▸ **TASK DATA**:
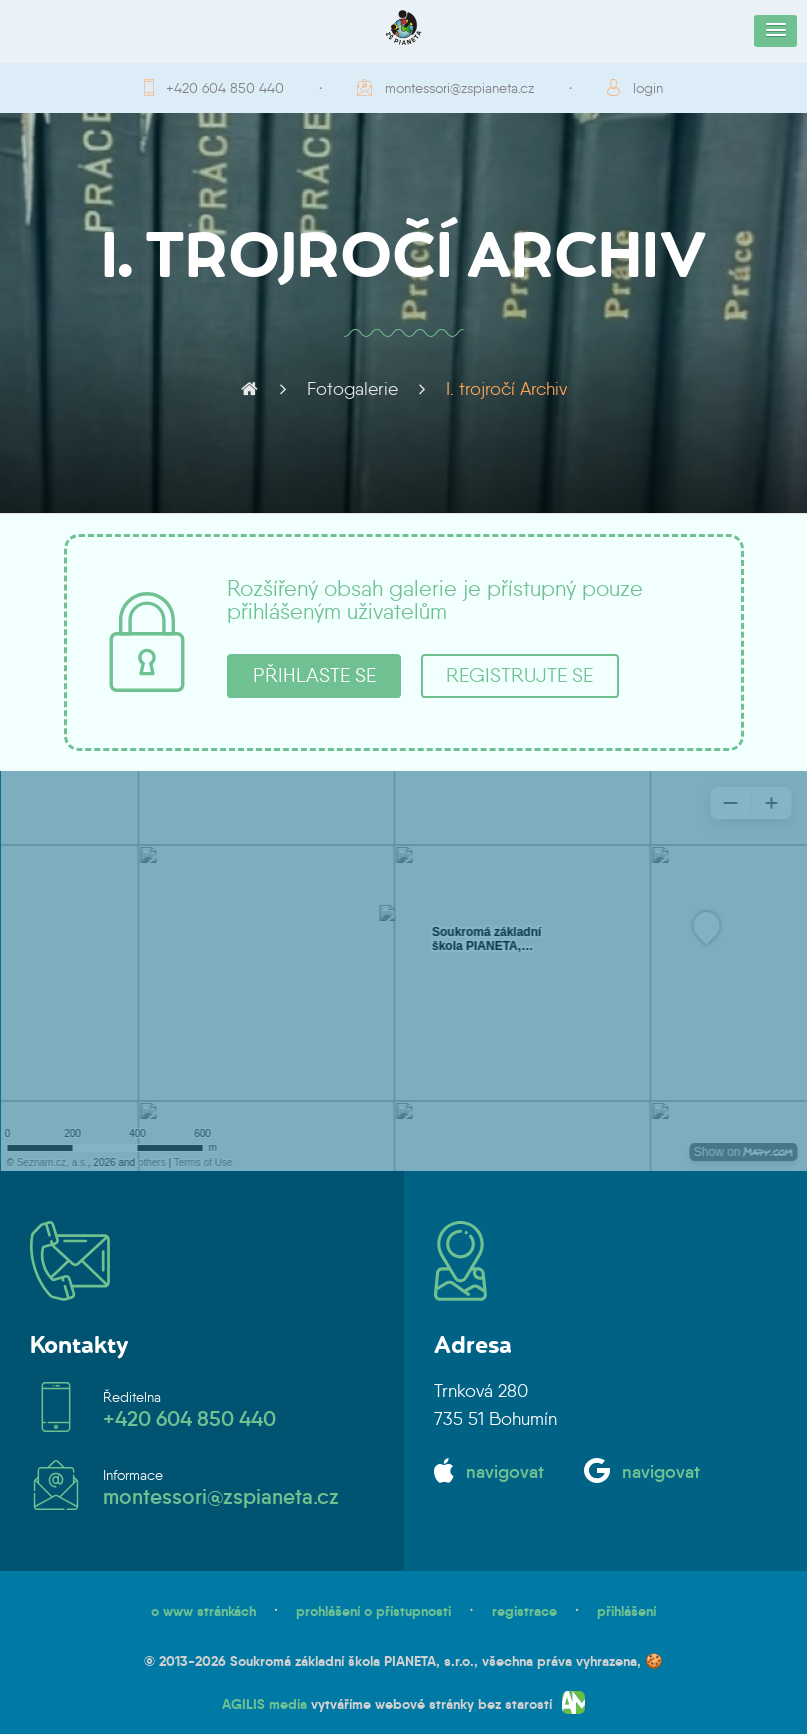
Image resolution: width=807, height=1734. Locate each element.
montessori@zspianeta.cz (459, 88)
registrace (524, 1611)
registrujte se (519, 675)
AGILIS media (264, 1704)
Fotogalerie (352, 389)
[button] (775, 31)
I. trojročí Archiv (506, 389)
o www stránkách (203, 1611)
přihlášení (626, 1611)
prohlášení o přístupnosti (373, 1611)
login (648, 88)
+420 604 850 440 (225, 88)
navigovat (505, 1472)
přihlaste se (314, 675)
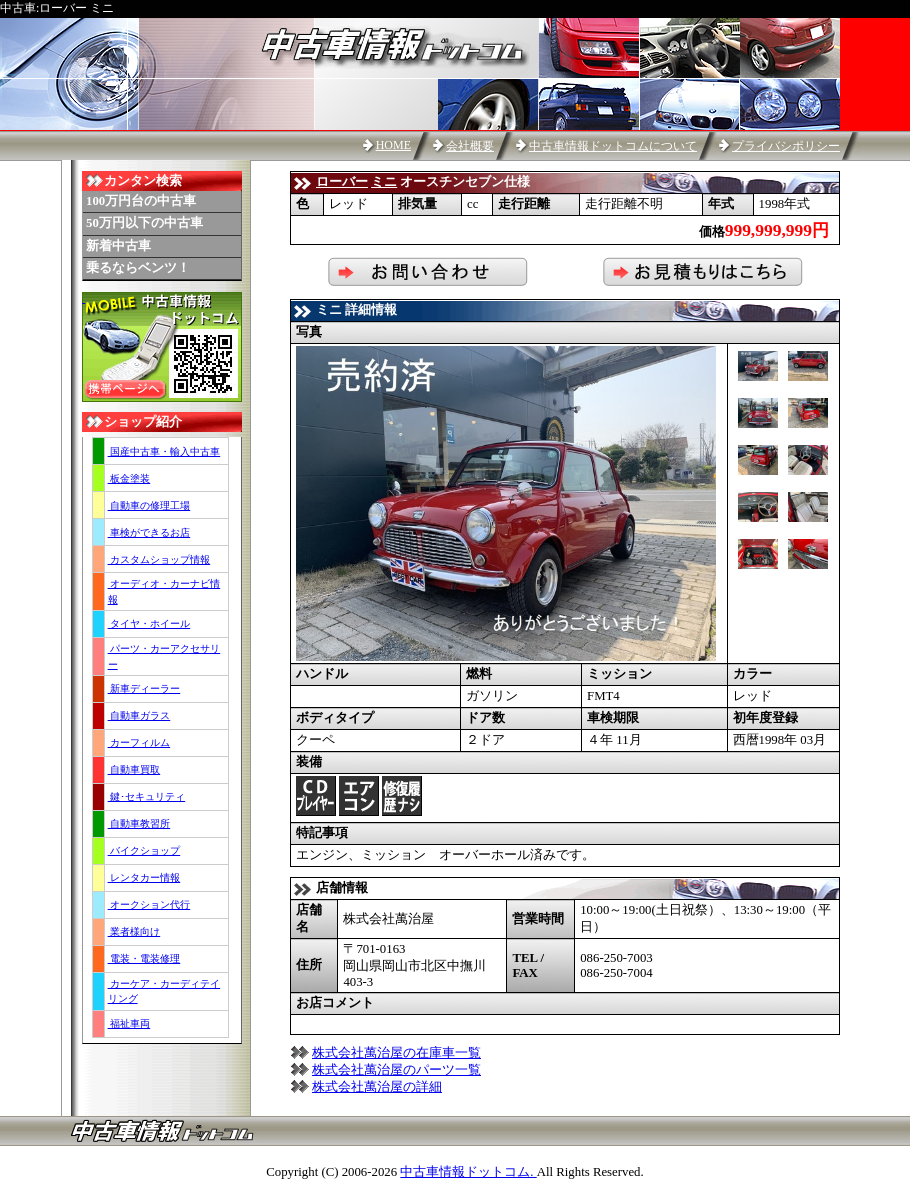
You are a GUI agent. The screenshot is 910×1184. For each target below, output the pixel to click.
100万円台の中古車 (141, 201)
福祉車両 (129, 1023)
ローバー (342, 182)
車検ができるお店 (149, 532)
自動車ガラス (139, 715)
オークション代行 (149, 904)
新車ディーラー (144, 688)
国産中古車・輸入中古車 (164, 451)
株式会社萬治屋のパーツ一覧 (396, 1070)
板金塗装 (129, 478)
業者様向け (134, 931)
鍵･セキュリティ (147, 796)
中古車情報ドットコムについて (613, 146)
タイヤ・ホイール (149, 623)
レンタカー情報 (144, 877)
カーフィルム (139, 742)
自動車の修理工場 (149, 505)
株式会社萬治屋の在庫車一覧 (396, 1053)
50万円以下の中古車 (144, 223)
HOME (393, 145)
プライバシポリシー (786, 146)
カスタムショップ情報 (159, 559)
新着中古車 (118, 246)
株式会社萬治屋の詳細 (377, 1087)
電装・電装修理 (144, 958)
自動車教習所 (139, 823)
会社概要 (470, 146)
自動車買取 (134, 769)
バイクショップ (144, 850)
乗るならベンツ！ (138, 268)
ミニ (384, 182)
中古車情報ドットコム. (468, 1172)
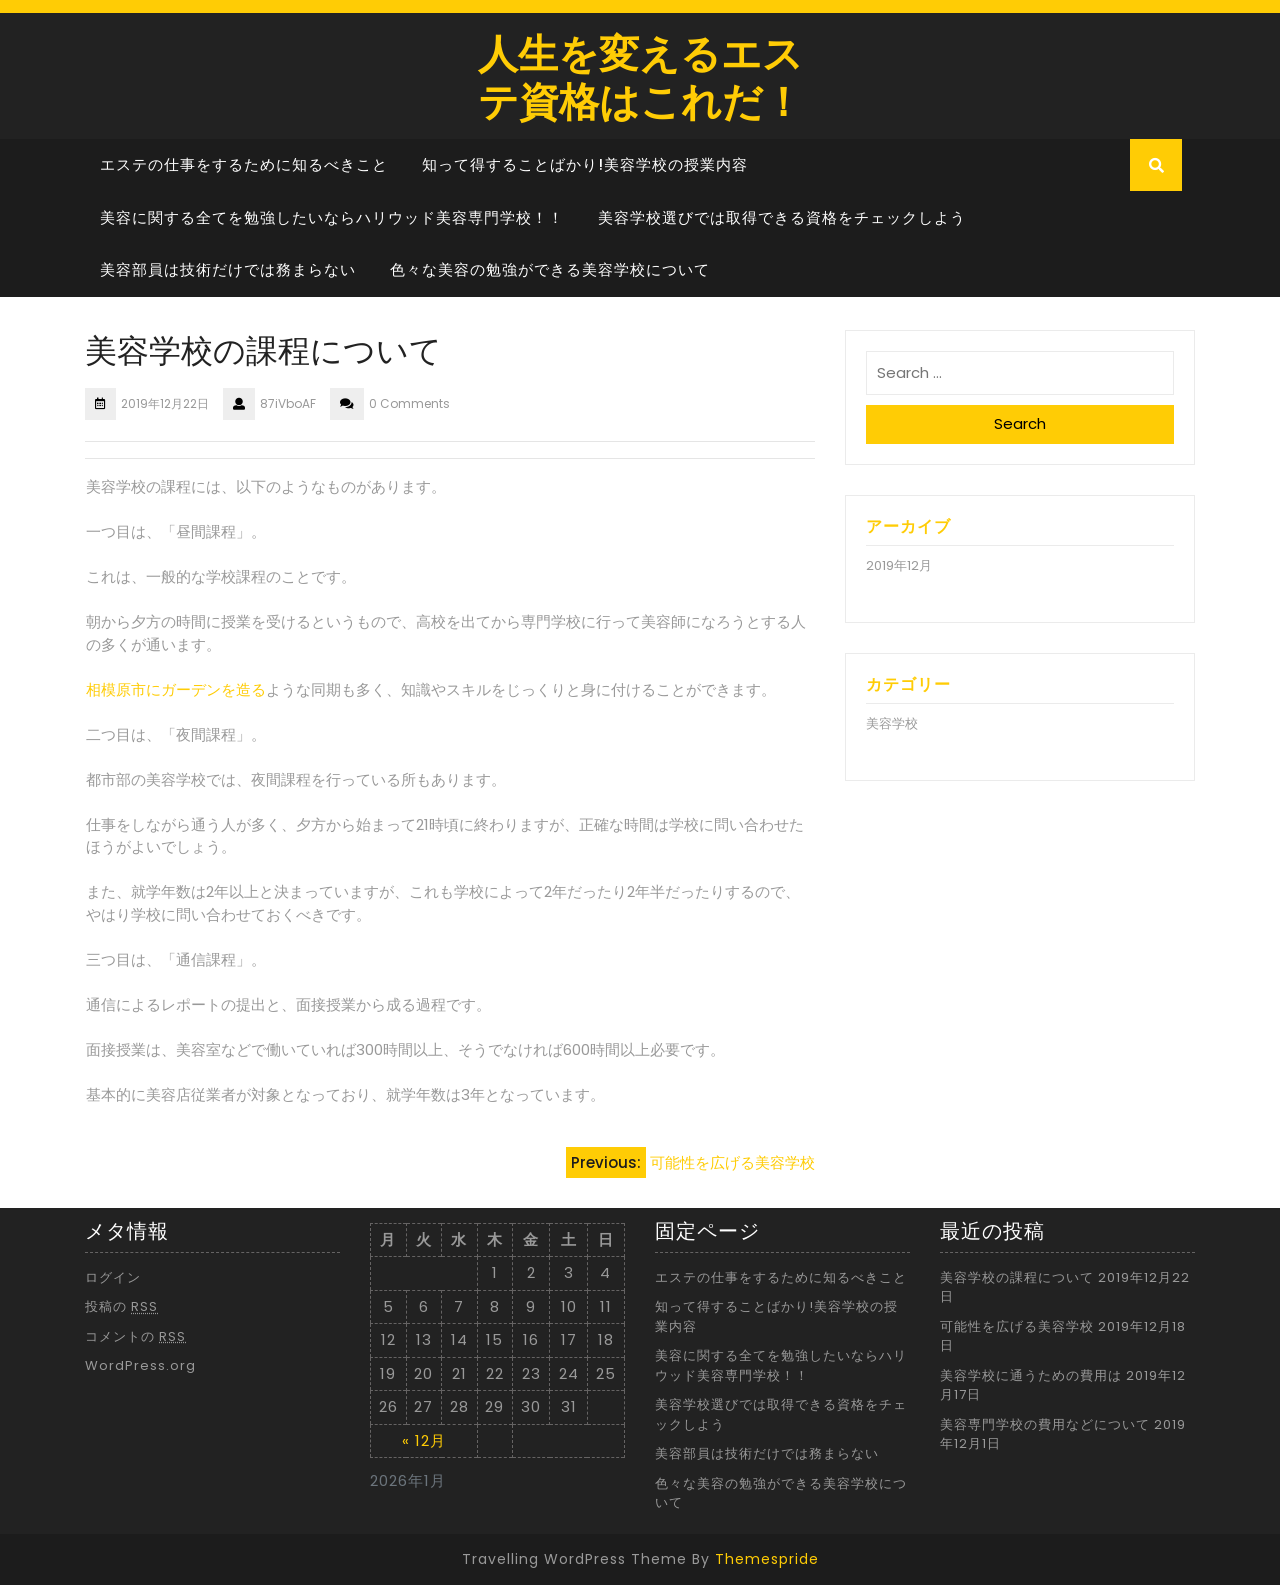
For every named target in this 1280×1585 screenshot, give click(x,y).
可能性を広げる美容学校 (1017, 1326)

▸ **TASK STATEMENT**: Reproduce all of the rows above verbatim, but omit the pictures.

▸ **WRITTEN REPLY**:
Image resolution: width=807, height=1734. Locate each element.
montessori@zspianeta.cz (459, 88)
registrace (524, 1611)
registrujte se (519, 675)
AGILIS media (264, 1704)
Fotogalerie (352, 389)
[button] (775, 31)
I. trojročí Archiv (506, 389)
o www stránkách (203, 1611)
přihlášení (626, 1611)
prohlášení o přístupnosti (373, 1611)
login (648, 88)
+420 604 850 440 (225, 88)
navigovat (505, 1472)
přihlaste se (314, 675)
You are a GUI agent. The screenshot is 910×1184. For each target below, output the pixel to click.
100万円台の中古車 (141, 201)
福祉車両 (129, 1023)
ローバー (342, 182)
車検ができるお店 (149, 532)
自動車ガラス (139, 715)
オークション代行 (149, 904)
新車ディーラー (144, 688)
国産中古車・輸入中古車 (164, 451)
株式会社萬治屋のパーツ一覧 (396, 1070)
板金塗装 (129, 478)
業者様向け (134, 931)
鍵･セキュリティ (147, 796)
中古車情報ドットコムについて (613, 146)
タイヤ・ホイール (149, 623)
レンタカー情報 (144, 877)
カーフィルム (139, 742)
自動車の修理工場 (149, 505)
株式会社萬治屋の在庫車一覧 (396, 1053)
50万円以下の中古車 (144, 223)
HOME (393, 145)
プライバシポリシー (786, 146)
カスタムショップ情報 (159, 559)
新着中古車 (118, 246)
株式会社萬治屋の詳細 (377, 1087)
電装・電装修理 (144, 958)
自動車教習所 (139, 823)
会社概要 (470, 146)
自動車買取 (134, 769)
バイクショップ (144, 850)
乗るならベンツ！ (138, 268)
ミニ (384, 182)
中古車情報ドットコム. (468, 1172)
For every named target in this 1280×1585 screenshot, give click(x,y).
可能性を広げる美容学校 (1017, 1326)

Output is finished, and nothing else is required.